Passionate About PrivacyANDERSON: Finally, what's the single most important message you would like to offer healthcare organizations about compliance in your new role?
RODRIGUEZ: Well I want to backtrack, maybe talk a little bit personally about why, from my perspective as both a healthcare lawyer and civil rights lawyer, privacy and security matter. They matter really for two reasons. One, they actually are an access to care issue, in the sense that very often a patient who does not have confidence in the security of their health information, and, by the way, in their access to that information, may not seek care in situations where they absolutely should. That not only has an impact on those individual patients, but it also has an impact on their family, on their community and also it may have an overall impact on our healthcare system in the country.

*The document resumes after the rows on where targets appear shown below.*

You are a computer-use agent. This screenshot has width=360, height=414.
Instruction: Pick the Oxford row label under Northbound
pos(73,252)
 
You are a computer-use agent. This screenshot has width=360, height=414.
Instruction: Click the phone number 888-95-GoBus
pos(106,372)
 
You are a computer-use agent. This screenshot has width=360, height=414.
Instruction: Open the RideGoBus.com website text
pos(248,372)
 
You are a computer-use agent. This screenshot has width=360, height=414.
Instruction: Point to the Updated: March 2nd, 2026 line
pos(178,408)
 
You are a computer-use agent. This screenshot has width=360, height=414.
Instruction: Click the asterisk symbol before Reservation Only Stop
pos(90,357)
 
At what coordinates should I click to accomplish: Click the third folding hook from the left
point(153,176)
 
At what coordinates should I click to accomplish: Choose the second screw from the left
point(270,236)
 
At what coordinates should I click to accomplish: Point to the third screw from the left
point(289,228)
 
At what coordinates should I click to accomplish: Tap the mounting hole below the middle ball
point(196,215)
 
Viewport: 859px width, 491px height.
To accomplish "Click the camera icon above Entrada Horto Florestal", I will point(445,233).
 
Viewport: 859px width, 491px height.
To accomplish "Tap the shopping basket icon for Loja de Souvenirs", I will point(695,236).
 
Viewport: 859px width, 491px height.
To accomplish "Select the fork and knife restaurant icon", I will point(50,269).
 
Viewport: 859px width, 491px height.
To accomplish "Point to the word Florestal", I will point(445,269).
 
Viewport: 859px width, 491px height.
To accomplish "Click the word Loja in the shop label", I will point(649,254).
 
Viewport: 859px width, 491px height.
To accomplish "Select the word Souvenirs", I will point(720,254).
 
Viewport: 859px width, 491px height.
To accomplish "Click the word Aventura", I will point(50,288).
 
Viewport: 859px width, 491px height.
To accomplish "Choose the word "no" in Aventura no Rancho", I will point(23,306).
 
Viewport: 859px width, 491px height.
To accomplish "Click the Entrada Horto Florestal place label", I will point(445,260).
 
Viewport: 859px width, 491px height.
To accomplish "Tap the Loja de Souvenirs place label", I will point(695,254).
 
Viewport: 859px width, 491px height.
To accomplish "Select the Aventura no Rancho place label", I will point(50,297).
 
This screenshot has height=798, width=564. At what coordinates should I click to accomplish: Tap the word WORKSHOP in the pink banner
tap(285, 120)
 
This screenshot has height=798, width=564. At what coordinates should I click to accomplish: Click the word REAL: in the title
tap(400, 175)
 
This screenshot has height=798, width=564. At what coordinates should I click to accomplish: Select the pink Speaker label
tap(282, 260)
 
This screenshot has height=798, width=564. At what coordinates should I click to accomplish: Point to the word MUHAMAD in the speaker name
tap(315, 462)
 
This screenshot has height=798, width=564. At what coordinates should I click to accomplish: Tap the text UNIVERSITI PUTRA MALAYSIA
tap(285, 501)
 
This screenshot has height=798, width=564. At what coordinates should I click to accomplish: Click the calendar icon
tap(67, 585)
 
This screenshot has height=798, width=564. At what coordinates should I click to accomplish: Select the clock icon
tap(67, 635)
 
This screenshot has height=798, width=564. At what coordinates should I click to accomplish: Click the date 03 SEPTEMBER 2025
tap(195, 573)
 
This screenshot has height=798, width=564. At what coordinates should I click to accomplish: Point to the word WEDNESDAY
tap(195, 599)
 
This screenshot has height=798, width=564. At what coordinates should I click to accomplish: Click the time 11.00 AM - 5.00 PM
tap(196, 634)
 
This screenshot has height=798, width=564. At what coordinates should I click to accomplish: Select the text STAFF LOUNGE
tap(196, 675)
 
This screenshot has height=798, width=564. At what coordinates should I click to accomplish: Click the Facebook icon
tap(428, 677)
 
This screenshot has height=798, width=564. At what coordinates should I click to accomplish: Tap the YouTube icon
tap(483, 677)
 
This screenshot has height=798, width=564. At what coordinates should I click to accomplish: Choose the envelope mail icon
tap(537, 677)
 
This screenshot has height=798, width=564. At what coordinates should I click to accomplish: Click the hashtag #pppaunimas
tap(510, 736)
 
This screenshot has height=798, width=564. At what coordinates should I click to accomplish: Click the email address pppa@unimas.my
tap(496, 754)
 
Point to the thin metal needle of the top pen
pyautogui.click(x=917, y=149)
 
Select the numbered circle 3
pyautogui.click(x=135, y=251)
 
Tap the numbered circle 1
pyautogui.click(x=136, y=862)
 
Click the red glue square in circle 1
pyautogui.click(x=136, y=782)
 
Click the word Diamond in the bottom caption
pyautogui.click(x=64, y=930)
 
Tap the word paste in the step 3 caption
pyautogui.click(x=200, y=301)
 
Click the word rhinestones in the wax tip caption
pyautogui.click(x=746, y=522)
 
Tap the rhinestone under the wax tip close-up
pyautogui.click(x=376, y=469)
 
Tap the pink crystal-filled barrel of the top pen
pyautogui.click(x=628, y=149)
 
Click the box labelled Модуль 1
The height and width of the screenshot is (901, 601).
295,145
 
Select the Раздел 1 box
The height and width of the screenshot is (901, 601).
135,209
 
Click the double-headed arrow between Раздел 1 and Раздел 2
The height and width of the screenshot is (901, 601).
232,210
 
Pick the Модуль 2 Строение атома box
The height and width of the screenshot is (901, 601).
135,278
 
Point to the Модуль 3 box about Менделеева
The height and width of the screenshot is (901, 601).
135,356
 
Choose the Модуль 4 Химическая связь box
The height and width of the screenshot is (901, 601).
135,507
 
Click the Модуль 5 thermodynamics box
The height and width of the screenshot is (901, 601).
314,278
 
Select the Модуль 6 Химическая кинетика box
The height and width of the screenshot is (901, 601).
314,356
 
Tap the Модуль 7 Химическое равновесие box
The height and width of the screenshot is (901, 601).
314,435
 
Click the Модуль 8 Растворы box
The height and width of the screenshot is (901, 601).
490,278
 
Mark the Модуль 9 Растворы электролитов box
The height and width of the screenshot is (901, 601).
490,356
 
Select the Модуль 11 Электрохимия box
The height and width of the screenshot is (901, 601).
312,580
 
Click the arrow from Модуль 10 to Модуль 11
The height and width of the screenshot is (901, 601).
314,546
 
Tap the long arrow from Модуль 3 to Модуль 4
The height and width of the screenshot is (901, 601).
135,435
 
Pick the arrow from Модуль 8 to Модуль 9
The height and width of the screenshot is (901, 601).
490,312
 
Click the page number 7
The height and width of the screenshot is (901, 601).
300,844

It's also a matter of dignity for those patients. Privacy and security really matter, and I think every patient has a fundamental right to dignity of what is very personal information. ... The message that I would put out there is this really matters to me personally and really matters to the secretary [of HHS]. So we're going to be serious both about our enforcement work and no less serious about making sure that we educate everybody out there, both covered entities and patients, about what the requirements are for health information privacy.